使用flink Table &Sql api来构建批量和流式应用(1)Table的基本概念

从flink的官方文档，我们知道flink的编程模型分为四层，sql层是最高层的api，Table api是中间层，DataStream/DataSet Api 是核心，stateful Streaming process层是底层实现。

其中，

flink dataset api使用及原理介绍了DataSet Api

flink DataStream API使用及原理介绍了DataStream Api

flink中的时间戳如何使用？---Watermark使用及原理介绍了底层实现的基础Watermark

flink window实例分析介绍了window的概念及使用原理

Flink中的状态与容错介绍了State的概念及checkpoint，savepoint的容错机制

0. 基本概念：

0.1 TableEnvironment

TableEnvironment是Table API和SQL集成的核心概念，它主要负责:

　　1、在内部目录Catalog中注册一个Table
　　2、注册一个外部目录Catalog
　　3、执行SQL查询
　　4、注册一个用户自定义函数UDF
　　5、将DataStream或者DataSet转换成Table
　　6、持有BatchTableEnvironment或者StreamTableEnvironment的引用

/**

 * The base class for batch and stream TableEnvironments.

 *

 * <p>The TableEnvironment is a central concept of the Table API and SQL integration. It is

 * responsible for:

 *

 * <ul>

 *     <li>Registering a Table in the internal catalog</li>

 *     <li>Registering an external catalog</li>

 *     <li>Executing SQL queries</li>

 *     <li>Registering a user-defined scalar function. For the user-defined table and aggregate

 *     function, use the StreamTableEnvironment or BatchTableEnvironment</li>

 * </ul>

 */

0.2 Catalog

Catalog：所有对数据库和表的元数据信息都存放再Flink CataLog内部目录结构中，其存放了flink内部所有与Table相关的元数据信息，包括表结构信息/数据源信息等。

/**

 * This interface is responsible for reading and writing metadata such as database/table/views/UDFs

 * from a registered catalog. It connects a registered catalog and Flink's Table API.

 */

其结构如下：

0.3 TableSource

在使用Table API时，可以将外部的数据源直接注册成Table数据结构。此结构称之为TableSource

/**

 * Defines an external table with the schema that is provided by {@link TableSource#getTableSchema}.

• [问题说明 A]
把文本从"0.2 Catalog"开始、到"Flink's Table API."结束的部分重新写出，并将其中的"元数据信息"改成"元信息"。
这段文本和记录是互不相关的两份材料。

• [所给记录]
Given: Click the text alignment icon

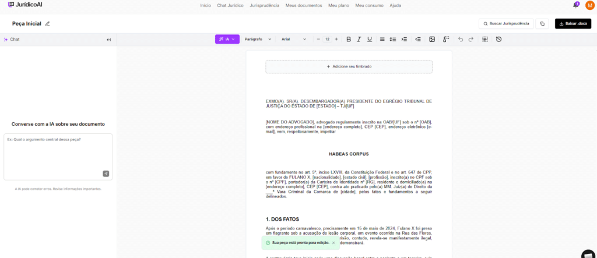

---

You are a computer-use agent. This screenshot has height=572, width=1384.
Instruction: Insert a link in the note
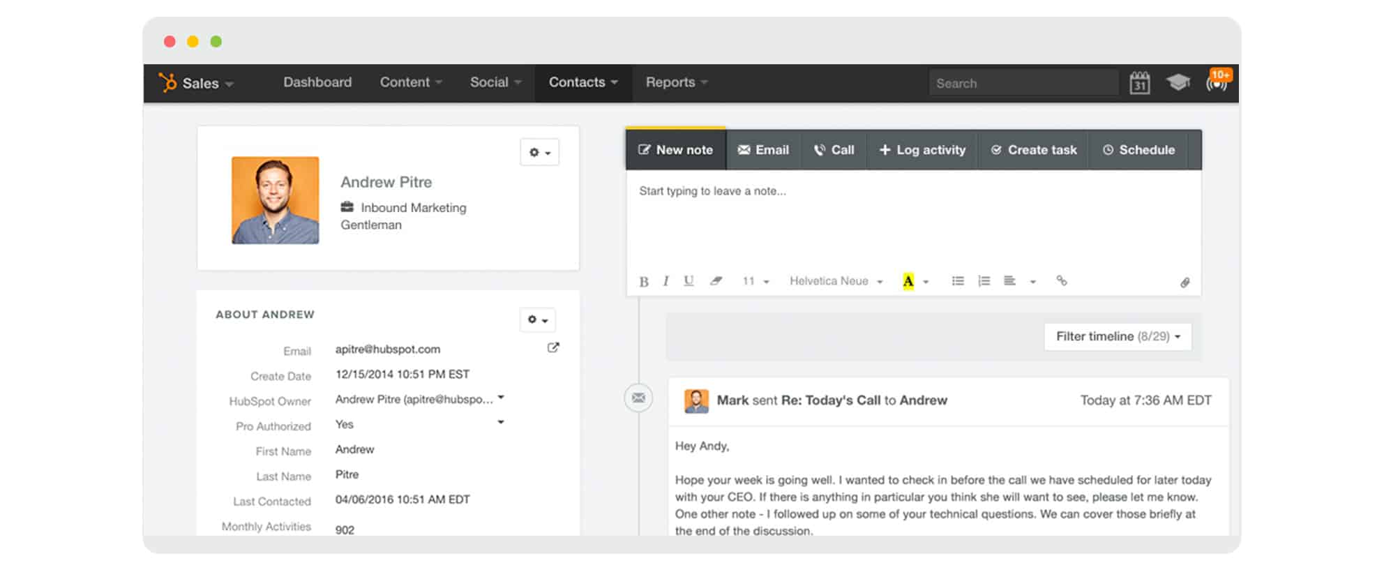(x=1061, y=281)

---

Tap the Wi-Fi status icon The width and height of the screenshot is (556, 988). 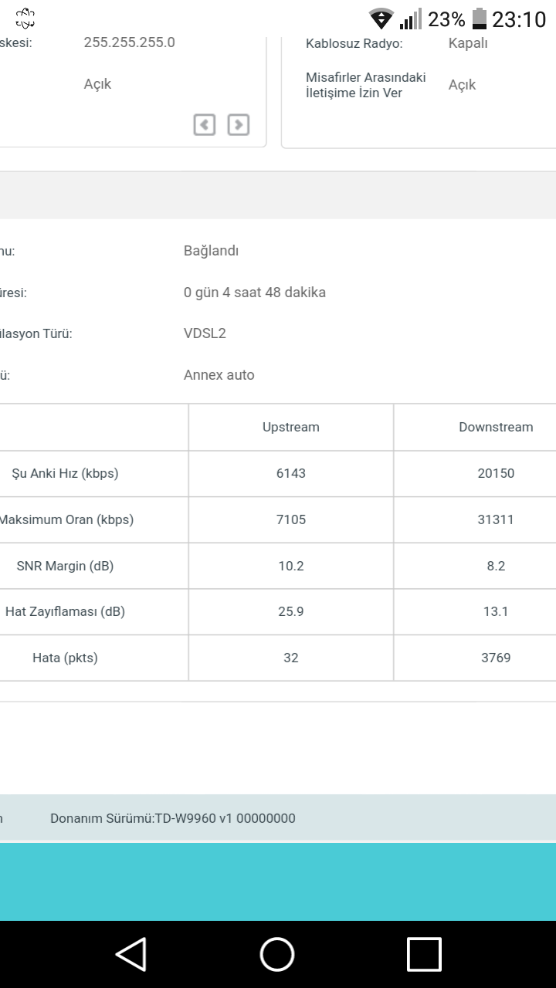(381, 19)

• [问题说明 B]
请原样照录记录中从包含"You are a computer-use"的那一行开始、到包含"(x=1061, y=281)"的那一行结束的各行，答案中不要带图片。

• [完整输出 A]
0.2 Catalog

Catalog：所有对数据库和表的元信息都存放再Flink CataLog内部目录结构中，其存放了flink内部所有与Table相关的元信息，包括表结构信息/数据源信息等。

/**

 * This interface is responsible for reading and writing metadata such as database/table/views/UDFs

 * from a registered catalog. It connects a registered catalog and Flink's Table API.

• [完整输出 B]
You are a computer-use agent. This screenshot has height=572, width=1384.
Instruction: Insert a link in the note
(x=1061, y=281)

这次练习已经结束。